Mar-Vell is taken to the heart of the Skrull Empire and, after being advised that the captive Avengers will be executed, is forced to build another Omni-Wave Projector. The Avengers arrive in Skrull space, and hold off the alien fleet while Mar-Vell is forced to use the Projector, which casts a temporarily freed Rick Jones back into the Negative Zone. Jones is rescued from the Zone by the Kree ruler the Supreme Intelligence, who unlocks hidden mental powers (the Destiny Force) in Rick himself, Rick then sends a wave of Golden Age heroes with the Avengers against the Skrulls, ending the war. The Destiny Force also reverts Senator Craddock on Earth to his true Skrull form, revealing he was the fourth Skrull from the Earth expedition, and he is subsequently killed by an angered mob. The heroes return to Earth to discover that the real Craddock has been found, and the Avengers' reputation has been restored.

The secret superhero group the Illuminati are eventually revealed to have visited both the Kree and Skrull Empires and advised the aliens that involving Earth in their war would not be tolerated.

== Sequels ==
A supplemental story appeared in New Avengers: Illuminati (vol. 2) #1 – 5 (Feb. 2007 – Jan. 2008), recounting the adventures of a team that Iron Man assembled after the war consisting of himself, Black Bolt, Mister Fantastic, Professor X, Namor, and Doctor Strange, feeling that all of them together possessed information that could have averted Earth's involvement in the war if they had worked together. Issue #1 recounts the group's ill-fated confrontation with the Skrull emperor Dorrek, shortly after the Kree–Skrull War. In issue #5, Iron Man brings the Elektra Skrull's corpse to the group.
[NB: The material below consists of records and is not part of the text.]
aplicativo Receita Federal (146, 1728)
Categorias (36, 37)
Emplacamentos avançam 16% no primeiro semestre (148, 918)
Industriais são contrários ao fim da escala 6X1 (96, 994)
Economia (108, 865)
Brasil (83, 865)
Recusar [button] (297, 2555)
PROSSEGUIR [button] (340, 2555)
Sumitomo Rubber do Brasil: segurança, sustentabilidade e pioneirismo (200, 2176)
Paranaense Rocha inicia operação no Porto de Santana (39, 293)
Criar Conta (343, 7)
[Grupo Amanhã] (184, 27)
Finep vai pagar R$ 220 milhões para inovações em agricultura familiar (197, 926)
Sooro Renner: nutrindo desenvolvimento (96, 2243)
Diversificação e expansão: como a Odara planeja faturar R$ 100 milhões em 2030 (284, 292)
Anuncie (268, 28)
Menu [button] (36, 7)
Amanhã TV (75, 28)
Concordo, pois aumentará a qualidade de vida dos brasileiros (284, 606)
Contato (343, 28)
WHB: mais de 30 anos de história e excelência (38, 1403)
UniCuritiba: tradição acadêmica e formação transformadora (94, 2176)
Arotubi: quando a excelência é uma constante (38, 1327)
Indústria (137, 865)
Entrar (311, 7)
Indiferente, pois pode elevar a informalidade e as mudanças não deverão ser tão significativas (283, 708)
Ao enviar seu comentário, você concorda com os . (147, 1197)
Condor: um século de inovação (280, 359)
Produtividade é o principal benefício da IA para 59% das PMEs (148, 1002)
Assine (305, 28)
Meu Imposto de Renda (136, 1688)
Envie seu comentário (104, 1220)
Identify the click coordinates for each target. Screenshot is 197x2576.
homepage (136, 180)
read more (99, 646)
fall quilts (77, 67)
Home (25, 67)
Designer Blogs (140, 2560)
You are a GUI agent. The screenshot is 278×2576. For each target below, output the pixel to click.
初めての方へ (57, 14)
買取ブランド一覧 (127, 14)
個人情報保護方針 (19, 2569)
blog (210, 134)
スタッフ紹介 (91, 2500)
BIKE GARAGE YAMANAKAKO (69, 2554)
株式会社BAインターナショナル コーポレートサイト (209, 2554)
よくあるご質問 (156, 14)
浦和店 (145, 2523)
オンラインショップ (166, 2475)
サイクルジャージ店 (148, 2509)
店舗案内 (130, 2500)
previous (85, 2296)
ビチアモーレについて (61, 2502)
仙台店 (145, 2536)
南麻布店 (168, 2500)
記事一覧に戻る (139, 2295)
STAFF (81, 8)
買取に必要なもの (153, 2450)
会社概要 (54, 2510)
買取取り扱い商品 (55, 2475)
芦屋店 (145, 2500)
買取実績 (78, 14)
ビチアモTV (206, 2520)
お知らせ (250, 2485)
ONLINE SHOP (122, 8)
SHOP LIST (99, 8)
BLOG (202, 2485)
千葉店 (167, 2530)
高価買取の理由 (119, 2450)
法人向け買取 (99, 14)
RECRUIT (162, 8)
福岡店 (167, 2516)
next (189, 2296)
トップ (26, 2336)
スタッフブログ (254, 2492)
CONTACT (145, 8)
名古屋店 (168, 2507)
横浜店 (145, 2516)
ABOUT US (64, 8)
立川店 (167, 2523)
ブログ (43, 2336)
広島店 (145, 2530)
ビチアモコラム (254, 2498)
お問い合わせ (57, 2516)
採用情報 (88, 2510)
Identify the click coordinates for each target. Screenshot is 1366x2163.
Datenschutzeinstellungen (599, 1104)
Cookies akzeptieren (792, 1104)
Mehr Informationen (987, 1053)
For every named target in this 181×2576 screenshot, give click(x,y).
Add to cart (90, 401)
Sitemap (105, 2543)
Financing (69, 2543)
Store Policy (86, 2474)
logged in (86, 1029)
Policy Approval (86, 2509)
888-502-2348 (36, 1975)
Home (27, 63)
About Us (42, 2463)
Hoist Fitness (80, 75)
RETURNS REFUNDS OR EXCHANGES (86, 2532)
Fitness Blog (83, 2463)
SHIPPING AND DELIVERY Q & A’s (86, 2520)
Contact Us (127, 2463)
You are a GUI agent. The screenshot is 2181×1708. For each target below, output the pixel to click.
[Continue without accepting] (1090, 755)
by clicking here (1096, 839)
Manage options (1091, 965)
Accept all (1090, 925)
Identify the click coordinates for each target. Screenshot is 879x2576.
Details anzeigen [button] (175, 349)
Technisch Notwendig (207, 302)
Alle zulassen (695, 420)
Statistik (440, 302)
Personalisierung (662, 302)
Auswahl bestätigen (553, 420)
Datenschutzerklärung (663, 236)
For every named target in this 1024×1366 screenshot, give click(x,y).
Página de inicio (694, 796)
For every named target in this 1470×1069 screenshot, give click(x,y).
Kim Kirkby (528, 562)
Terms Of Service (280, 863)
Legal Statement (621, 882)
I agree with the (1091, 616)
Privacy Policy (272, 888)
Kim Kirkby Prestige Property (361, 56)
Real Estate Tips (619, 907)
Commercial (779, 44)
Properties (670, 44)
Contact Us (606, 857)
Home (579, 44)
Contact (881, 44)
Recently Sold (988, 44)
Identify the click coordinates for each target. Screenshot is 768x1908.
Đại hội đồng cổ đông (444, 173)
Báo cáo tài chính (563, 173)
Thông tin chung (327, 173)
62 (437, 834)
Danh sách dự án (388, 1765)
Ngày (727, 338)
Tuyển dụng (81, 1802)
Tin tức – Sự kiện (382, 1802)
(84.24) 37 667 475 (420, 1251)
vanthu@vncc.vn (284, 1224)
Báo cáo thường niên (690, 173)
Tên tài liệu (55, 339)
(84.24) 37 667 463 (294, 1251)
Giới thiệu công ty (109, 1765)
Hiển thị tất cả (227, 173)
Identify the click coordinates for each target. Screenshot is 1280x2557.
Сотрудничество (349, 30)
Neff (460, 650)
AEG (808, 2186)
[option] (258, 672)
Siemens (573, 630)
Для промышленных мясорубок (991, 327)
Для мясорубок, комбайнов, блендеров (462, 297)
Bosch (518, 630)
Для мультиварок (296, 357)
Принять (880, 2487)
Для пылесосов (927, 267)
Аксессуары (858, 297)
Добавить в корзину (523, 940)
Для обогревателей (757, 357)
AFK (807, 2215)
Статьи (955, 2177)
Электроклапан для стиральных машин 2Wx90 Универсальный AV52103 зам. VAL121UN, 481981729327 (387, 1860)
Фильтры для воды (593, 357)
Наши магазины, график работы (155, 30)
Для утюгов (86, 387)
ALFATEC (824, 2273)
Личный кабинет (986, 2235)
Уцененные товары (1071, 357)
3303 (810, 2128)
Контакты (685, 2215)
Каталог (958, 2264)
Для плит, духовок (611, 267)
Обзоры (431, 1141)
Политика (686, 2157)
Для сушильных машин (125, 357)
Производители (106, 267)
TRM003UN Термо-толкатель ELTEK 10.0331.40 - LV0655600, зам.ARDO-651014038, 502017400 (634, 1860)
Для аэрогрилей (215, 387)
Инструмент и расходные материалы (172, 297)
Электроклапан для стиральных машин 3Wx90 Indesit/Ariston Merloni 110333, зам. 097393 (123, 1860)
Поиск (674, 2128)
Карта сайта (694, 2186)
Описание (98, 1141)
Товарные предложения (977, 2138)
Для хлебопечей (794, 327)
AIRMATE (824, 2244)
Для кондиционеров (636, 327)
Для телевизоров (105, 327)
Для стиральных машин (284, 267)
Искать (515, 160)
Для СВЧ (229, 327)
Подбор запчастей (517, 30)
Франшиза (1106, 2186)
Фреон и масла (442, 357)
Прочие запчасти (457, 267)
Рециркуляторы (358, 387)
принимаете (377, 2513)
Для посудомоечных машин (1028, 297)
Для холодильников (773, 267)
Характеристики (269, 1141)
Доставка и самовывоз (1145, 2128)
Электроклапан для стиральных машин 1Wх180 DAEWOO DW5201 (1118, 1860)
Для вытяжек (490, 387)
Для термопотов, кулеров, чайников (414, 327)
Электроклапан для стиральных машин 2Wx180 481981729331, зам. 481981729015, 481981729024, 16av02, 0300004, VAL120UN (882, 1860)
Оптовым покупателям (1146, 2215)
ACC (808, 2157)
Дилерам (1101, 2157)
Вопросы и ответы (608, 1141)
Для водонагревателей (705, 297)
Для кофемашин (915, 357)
Subsequently, they are attacked by a group of Super-Skrulls, including one who had been impersonating Black Bolt. This issue tied the Kree–Skrull War with the ongoing crossover storyline Secret Invasion.

===Tie-ins===
The nature of Rick's strange power at the story's conclusion is revealed in Avengers Forever, where it is identified as the Destiny Force, a manifestation of human potential.

During Captain America Reborn, when Captain America was sent bouncing randomly through time by a weapon devised by the Red Skull, during a brief visit to the time of the Kree–Skrull war, he took advantage of the opportunity to isolate himself and the Vision from the conflict long enough to give the Vision a message that the Vision would subsequently 'delete' from his conscious memory until the time came for him to recall it, allowing Captain America to communicate with the present without changing history.

In Marvel Team-Up #5, Spider-Man and Vision learn that a Skrull scout from the Kree–Skrull War is interfering with the Vision's brainwaves.

==Collected editions==
The Avengers storyline was collected in a trade paperback:
- The Avengers: Kree-Skrull War (208 pages, August 2000, ISBN 0-7851-0745-2, May 2008, ISBN 0-7851-3230-9)

==In other media==
===Television===
- The Kree–Skrull War was going to be adapted in the Silver Surfer animated series prior to its cancellation.
- The Kree–Skrull War was adapted for the second season of The Avengers: Earth's Mightiest Heroes animated series.

===Film===
Captain Marvel features the mythology of the Kree–Skrull War. In the film, the conflict is depicted as one-sided, with the Skrulls being the victims of the Kree's genocidal war. The Kree Mar-Vell goes against her people and travels to Earth to help Skrull refugees escape from Kree forces. Carol Danvers was brainwashed by the Kree to fight the Skrulls. When she discovers the truth, she rebels against her former masters and helps the Skrulls find a new homeland.